Cloud application platforms, like their PAAS cousins, allow the developer to focus solely on the application deployed on the platform. Likewise, cloud application platforms offer the same or similar benefits described briefly for GAE above, such as virtualizing your application across the infrastructure, simplifying deployment, or providing special services. A key difference between some cloud application platforms and their PAAS cousins is portability across cloud infrastructures. For example, you can only deploy GAE applications on Google's services, whereas cloud application platforms like Appistry CloudIQ Platform allow for in-house private cloud deployment, as well as deployment on public cloud infrastructures. Among other differences, PAAS solutions often restrict tool choices, whereas typical cloud application platforms allow you flexibility in the choice of implementation languages, IDEs, and tools.

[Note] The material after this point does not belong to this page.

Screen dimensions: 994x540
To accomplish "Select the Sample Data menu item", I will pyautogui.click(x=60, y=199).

Ideally, you should not have to care about the underlying cloud infrastructure that runs your code. Likewise, you should not be concerned with writing application code to implement scalability, reliability, and other cloud and distributed computing features that a cloud platform could provide. Your focus should be on the business logic that brings your added value, while the cloud virtualizes your application, manages its lifecycle, and leverages your application over the underlying cloud infrastructure. Cloud platforms take your code -- which is ideally atomic, stateless (where possible), idempotent, and parallelizable -- and does the heavy distributed computing and multicore lifting, giving you benefits that are otherwise hard to achieve on your own.

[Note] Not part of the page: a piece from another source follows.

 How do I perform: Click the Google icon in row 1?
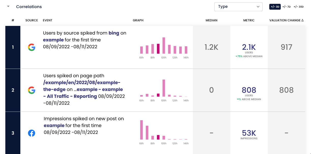tap(32, 47)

Scaling out, scaling up, and scaling down gracefully

Cloud platforms horizontally scale out your application by running it across many servers, or workers. When transaction loads are high or you anticipate the need for more throughput, you can add more workers. When loads drop, workers can be shut down (offering green dividends by reducing power use) or shunted over to another application that needs the workers now.

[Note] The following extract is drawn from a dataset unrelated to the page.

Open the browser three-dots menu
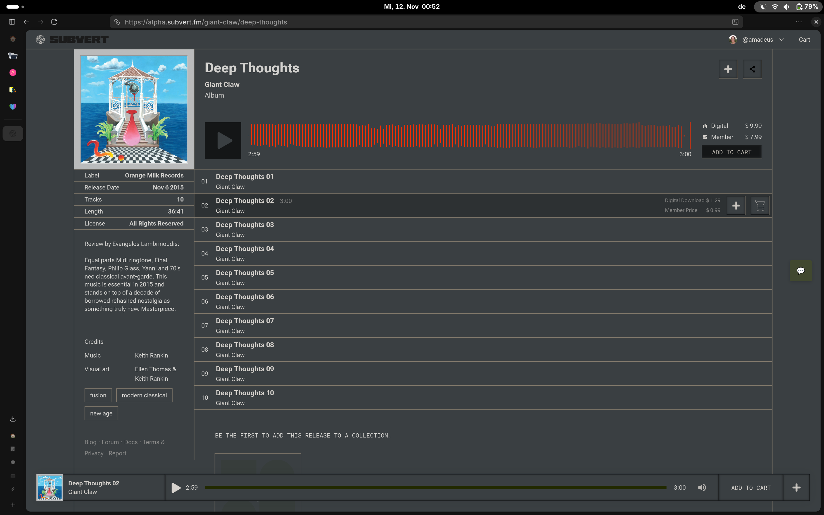This screenshot has height=515, width=824. (798, 22)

Why should you care if you're a developer? If you have provided the cloud platform with a well-designed application, the cloud platform should be able to scale your application for you. Therefore, you don't have to write the scalability code. In most cloud platforms, your code doesn't know it's in the cloud, much less being scaled out.

What about scaling up across multiple cores to utilize all the available processing power? The same principles apply. If your code follows the principles outlined in Part 1, then the cloud platform can automatically scale the execution of your code across whatever cores are available without you having to use any special language primitives or tools. The ability to do this varies by the cloud platform.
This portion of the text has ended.